This review used a rapid best-fit framework analysis approach to synthesize 9 included studies exploring how people who engage with emergency department (ED) services experience and understand the impacts of ED overcrowding, access block, and boarding on quality of care, patient safety, and the well-being of health care professional learners and staff working in the ED. None of the included studies were conducted in Canada.
 The included studies detailed how people who engage with ED services understand the ED as a location that is appropriate for providing short-term treatment to people requiring critical or emergent care, but inappropriate for providing care to patients for extended lengths of time. Study participants described experiencing ED overcrowding, boarding, and access block as transforming the ED into an unsafe environment where the risk of avoidable patient harm increased due to the accelerated depletion of available equipment, space, and human resources. They observed that this unsafe environment led to patients experiencing delayed, missed, and inappropriate care, resulting in potential or actual physical harm, threats to their human rights and dignity, exposures to secondary suffering, reduced satisfaction, and worsening emotional and psychological states.

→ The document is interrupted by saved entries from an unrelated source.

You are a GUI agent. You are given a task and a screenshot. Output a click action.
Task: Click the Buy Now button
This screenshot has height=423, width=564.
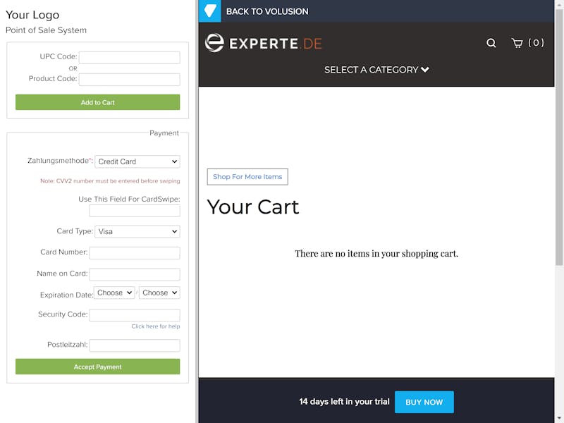424,402
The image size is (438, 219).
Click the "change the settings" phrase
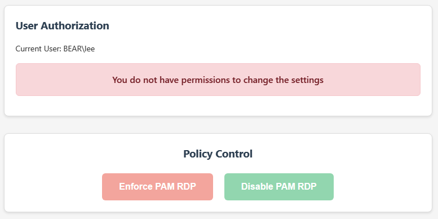[x=283, y=80]
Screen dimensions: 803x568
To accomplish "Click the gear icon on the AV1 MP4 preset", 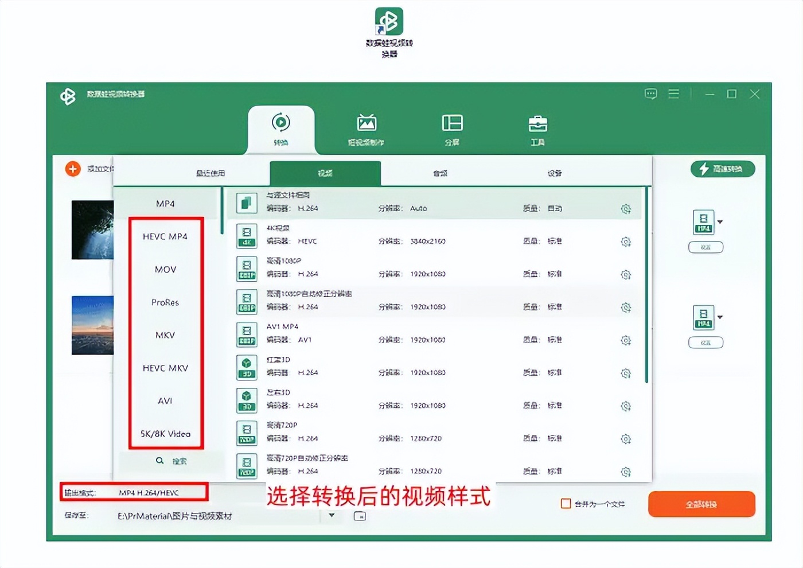I will point(626,340).
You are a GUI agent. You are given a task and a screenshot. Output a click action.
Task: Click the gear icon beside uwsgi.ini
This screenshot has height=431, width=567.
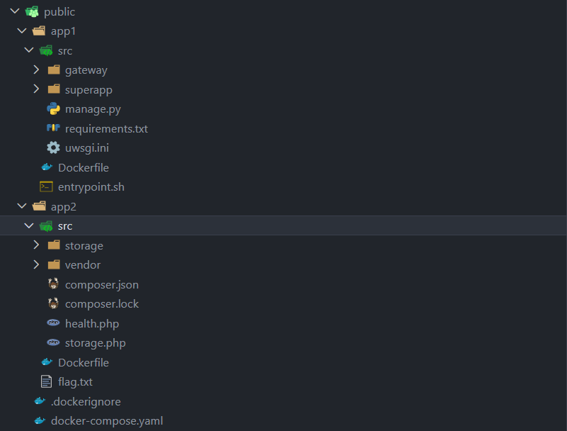point(53,148)
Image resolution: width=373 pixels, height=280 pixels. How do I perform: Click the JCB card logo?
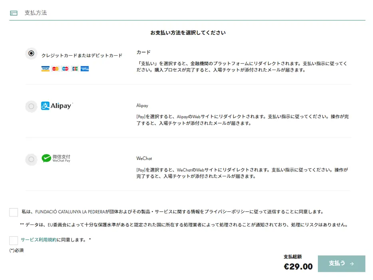click(x=75, y=69)
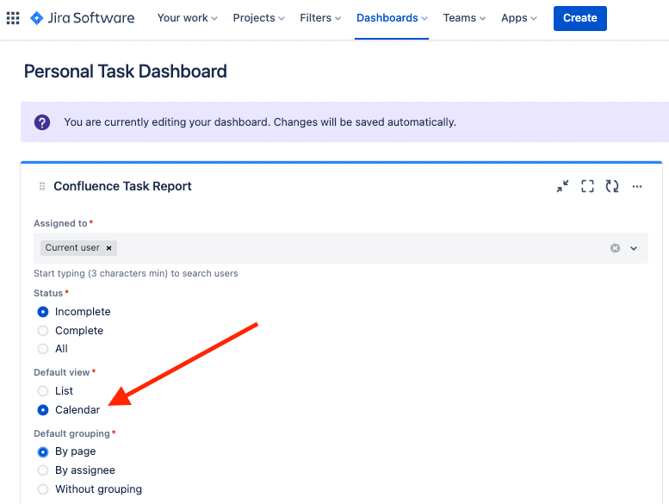Open the gadget more options ellipsis

(x=637, y=186)
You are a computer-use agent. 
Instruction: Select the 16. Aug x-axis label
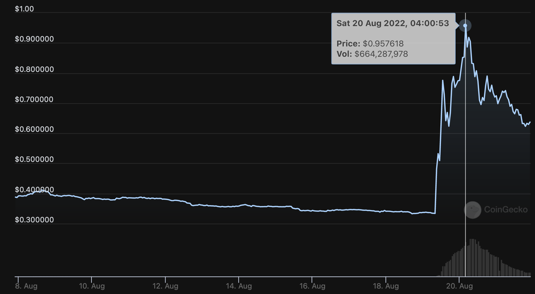(312, 286)
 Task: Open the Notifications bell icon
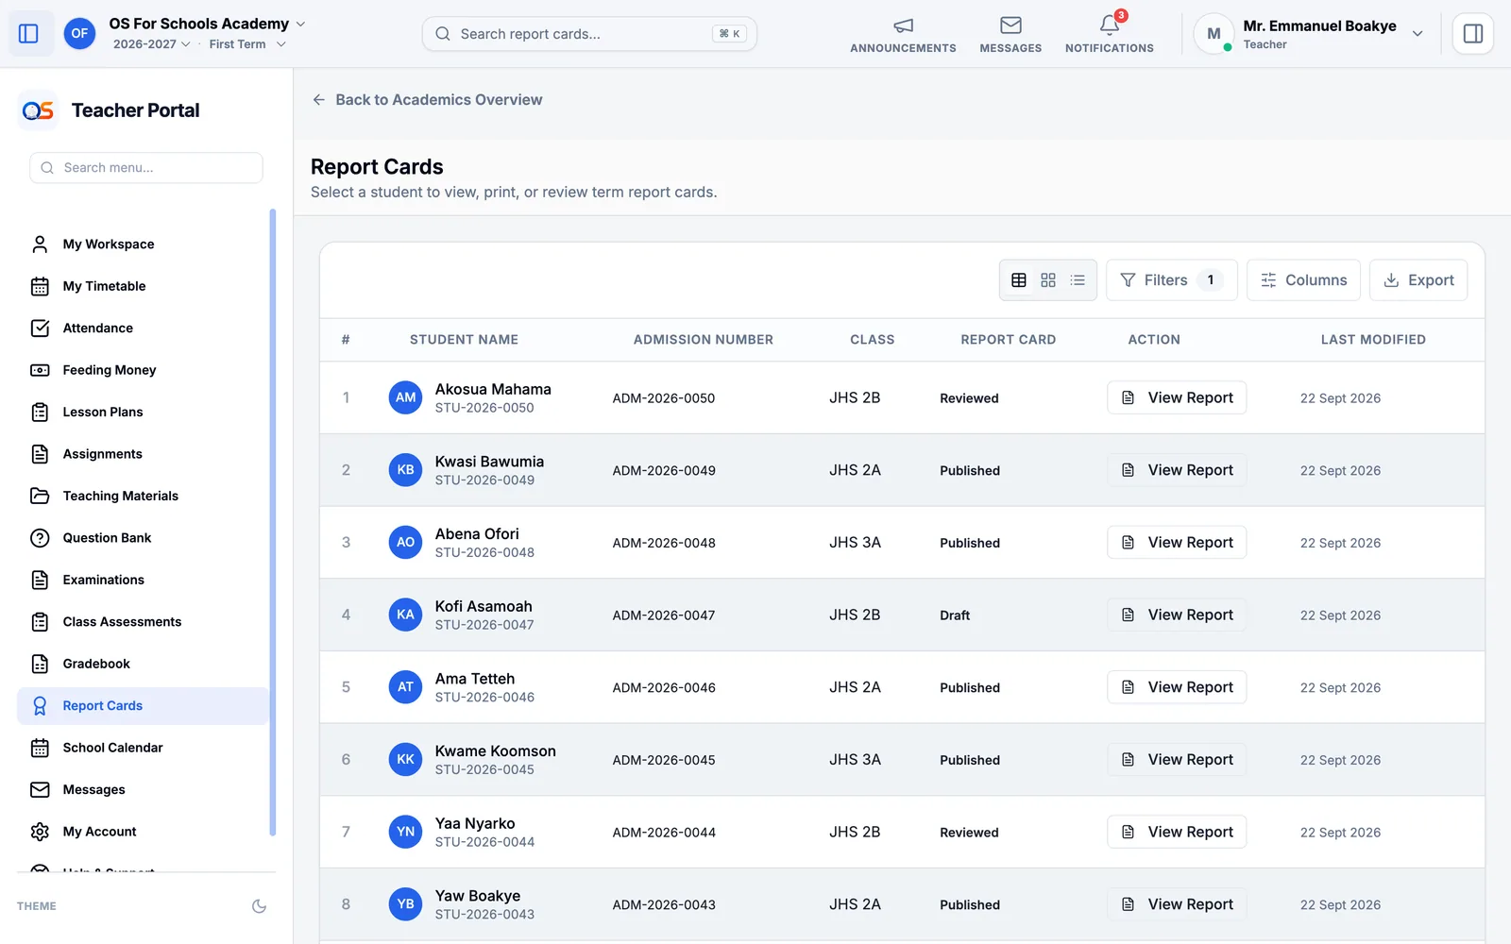click(x=1110, y=25)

 Participants reported that ED overcrowding, access block, and boarding had, for the most part, negative impacts on health care professional learners and staff working in the ED. Some ED staff reported that these phenomena led them to experience increased exposure to violence and physical harm, emotional and moral distress, dimensions of burnout, and/or missed learning opportunities for health care professional learners. Some ED staff reported experiences of camaraderie and collaboration necessarily forged as a coping mechanism to manage adversity in the context of overcrowding. Amid the challenges experienced within their practice setting, some experienced staff also perceived overcrowding as providing opportunities to exercise and expand their existing knowledge and skills.
 Considering these findings, decision-makers seeking to address the adverse impacts of ED overcrowding, access block, and boarding on quality of care and patient safety may explore facilitating the integration of routine preventive care into ED processes; enhancing communication within the ED; optimizing available equipment and space; giving patients information before and during their stay to manage their expectations; and enhancing staff’s access to education and resources necessary to better address the needs of patients who frequently experience extended stays in the ED and require specialized care beyond that which ED staff typically have the training and experience to provide. They may prioritize interventions that alleviate, rather than add to, the workload of ED staff. Additionally, they may assess and explore working conditions in the ED with a lens of promoting the well-being and retention of ED staff. By drawing on the findings of this review, they may, for example, consider exploring how to incentivize senior staff to remain in their positions, enhance learning opportunities for health care professional learners, and promote interprofessional collaboration. They may also consider investigating and addressing systemic factors contributing to overcrowding, access block, and the recruiting and retaining of health care providers in their jurisdictions.
 Decision-makers may also further explore how proposed interventions might address or exacerbate ethical and equity issues raised by ED overcrowding, including: the fair and equitable allocation of scarce resources; harms and forgone benefits to patients, health care providers, and other hospital staff; and inequitable access to and experience of ED care by patients, including impacts on patients’ dignity, relationships with care providers, and trust in EDs or health care systems. They may consider providing targeted support to groups identified as disproportionately at risk of harm in overcrowded EDs, including but not limited to: those requiring extended lengths of stay, those with limited agency to self-advocate or gain appropriate attention and care, those who are unable to perform activities of daily living, or those experiencing mental health emergencies. They also may consider that the included studies provided limited or no insight into the perspectives of people belonging to equity-deserving groups with a history of harm and lack of agency in the ED, including but not limited to: Indigenous people, Black people, and other people of colour; people with disabilities; people experiencing houselessness; those experiencing language barriers without access to a professional interpreter; and members of the 2SLGBTQ+ community. More research is needed to understand how these and other equity-deserving groups experience overcrowding, access block, and boarding as impacting their quality of care and safety.